9/06/07 I disconnected power cord for >30 minutes while house cleaning.


----------



## chuckg

My #1 unit on 9/02/07

I only record via the Guide or manually. No Season Passes, green thumbs, red thumbs and all the rest of the exotica.
The following were scheduled;
ESPNClassic (via Guide) from 4 to 6 AM (PDT) which recorded normally
ABC (San Francisco local via Guide) from 12:30 to 3 PM which recorded normally
and finally

SpeedTV (607) via manual from 10 AM to 2 PM. (Four 1 hour shows in a row)
At 1 PM I checked and the ABC (7) show was being recorded but Speed only displayed a black screen with 1:24 of 4 hour geen progress bar. Couldn't go to beginning.
Selected Guide which displayed and then selected VS (608) which in turn displayed. Then using the Guide selected Speed and now it displayed.
Played 4 hour recording from the Now Playing list. Same 1:24 green bar and for 1:24 all was well. Then the picture froze for a brief interval, about 2 seconds, and then went blank. The Samsung DLP TV detects video(?) on the S-video input else it would display an error message.
But the sound continued. Could not fast forward. But could Reverse but it started reversing from 1:24. Could Fast Forward but only to 1:24.
I didn't try to see whether the sound continues to the 4 hour mark but it was still there at 1:30.

This never happened in the three previous years on either of my units. Could be the Seagate DB35, of course.


----------



## Dr_J

Since the last update, a quirk has developed. In the past, when I'd turn on the box, both DLB would be active and recording the channels that were last on there. Now when I turn it on, the channel that comes up immediately starts recording into the buffer; however, when I switch to the other buffer, it's dead. There's no programming on it at all until I change the channel, and then it's back to normal.

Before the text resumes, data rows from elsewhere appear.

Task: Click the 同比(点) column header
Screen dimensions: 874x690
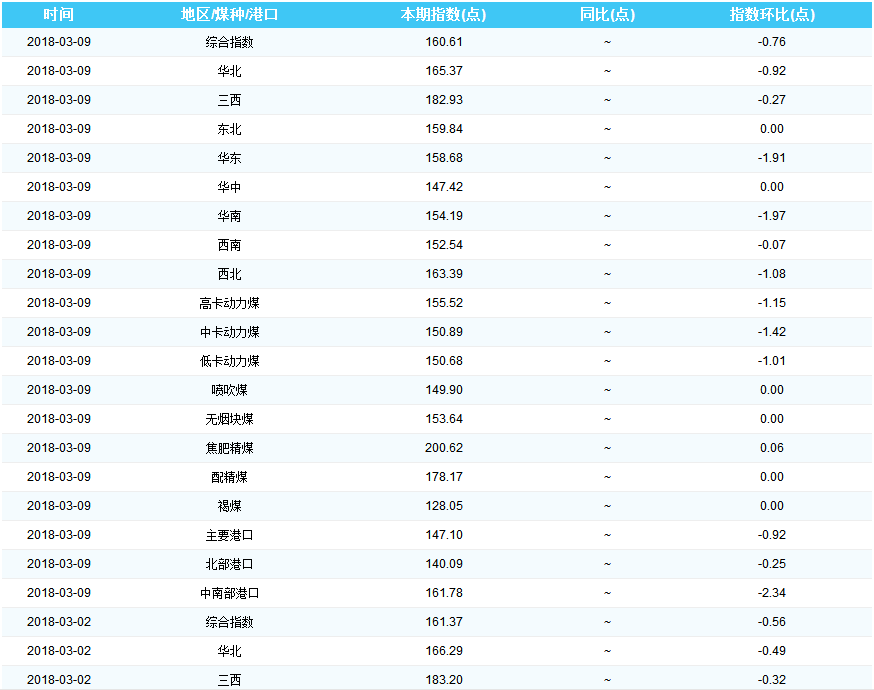Action: (607, 15)
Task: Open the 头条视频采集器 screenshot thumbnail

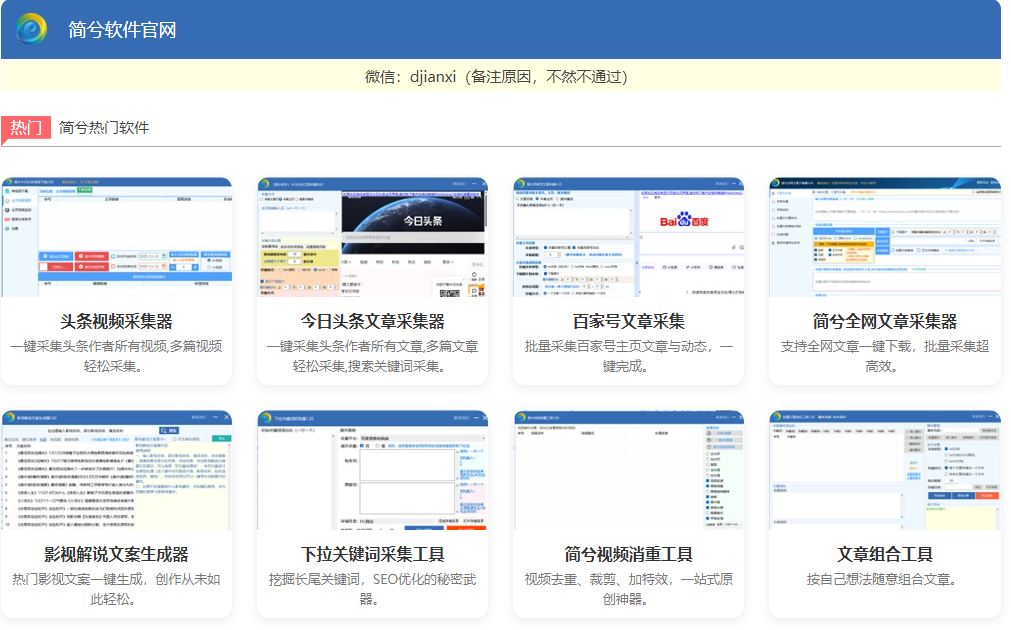Action: click(x=116, y=237)
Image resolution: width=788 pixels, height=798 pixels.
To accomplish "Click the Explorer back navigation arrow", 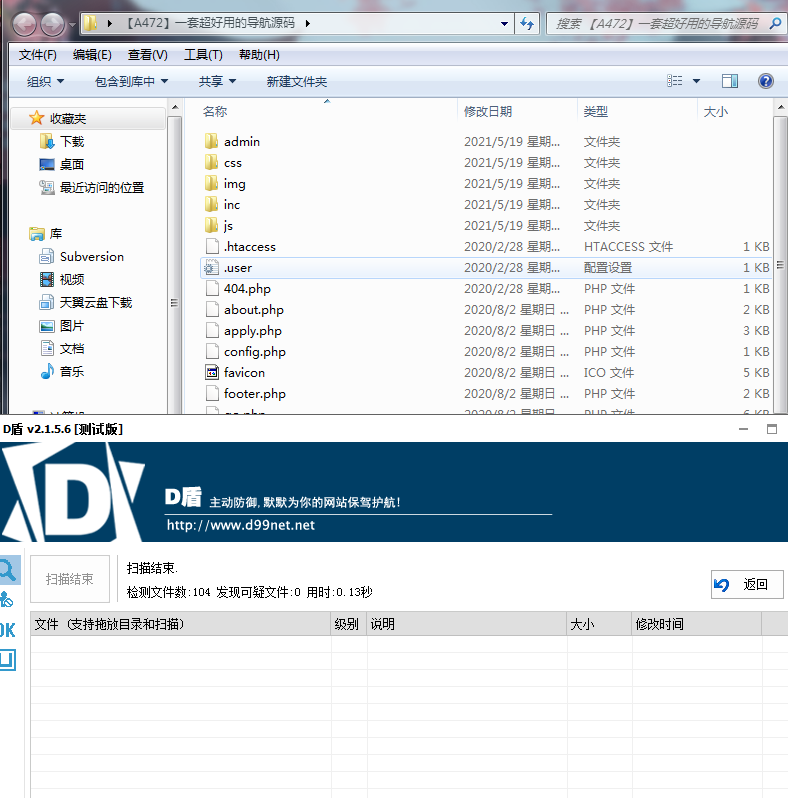I will (x=26, y=24).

Weird. I really haven't noticed any particular advantage to this update, and it's generated minor nuisances.


----------



## chuckg

Both DTivos programmed last night, 9/14/07, (via List guide) the same. Times PDT;
Channel 607 5:00 am to 6:30 am with an added 00:10
Channel 607 10:00 am to 11:30 am
Channel 607 11:30 am to 2:30 pm
Channel 607 2:30 pm to 4:30 pm
Channel 607 6:00 pm to 7:00 pm

Unit #1 DID NOT record the 10 am race. It is listed in Now Playing with Duration = 0:00 and there is a brief Progress bar followed by a blank screen and then Delete message.
System info; GC: at 9:14 am Index: at 9:12 am


----------



## skirmash

Both my R10s are now rebooting several times a day. It usually happens when we are watching a recorded show from the hard drive. However, since we watch mostly pre-recorded material, that may in fact be a red herring.

I remain convinced this is not a hard drive issue, but is the result of the 6.3e update, maybe in conjunction with some activity which exposes a flaw in that update. Both R10s started misbehaving at the same time.

Satellite-related web-sites are awash with posts talking about Rebooting DirecTivos. All of them have one thing in common - update 6.3e. I foresee the only way out of this problem is to continually harass DirecTV into taking responsibility for the problem.

I will not change units from an owned Tivo-based DVR to a leased DirecTV-based box - especially when I have paid good money for a warranty plan.

Regards,

Ash


----------



## kcroyaljosh

I just activated a R10 non hd reciever, how do I get the latest software version?


----------



## BruceS

Your new R10 should download and install the new software on it's own over the next few days.

If you activated the box yesterday, check your System Information. If your Last Status, under Service Connection, shows "Pending restart", your box has already downloaded the software.

If you find the Pending restart, you can either wait for the R10 to install it when it makes the next overnight call to D* or you can re-boot the box to do the install immediately.

I don't have an R10 myself, but I believe the menu structure is the same on all Tivo based boxes, so the above should be close.


----------



## FLSHADOW

I've also replaced my HD in my R10 recently and put it on an APC and it is still resetting for no reason. I also agree it's something with the newest update.


----------



## LDLemu4U

Straykat said:


> Yes. I have a DSR704. Never had a problem with reboots until the upgrade. Unit now reboots a few times a week.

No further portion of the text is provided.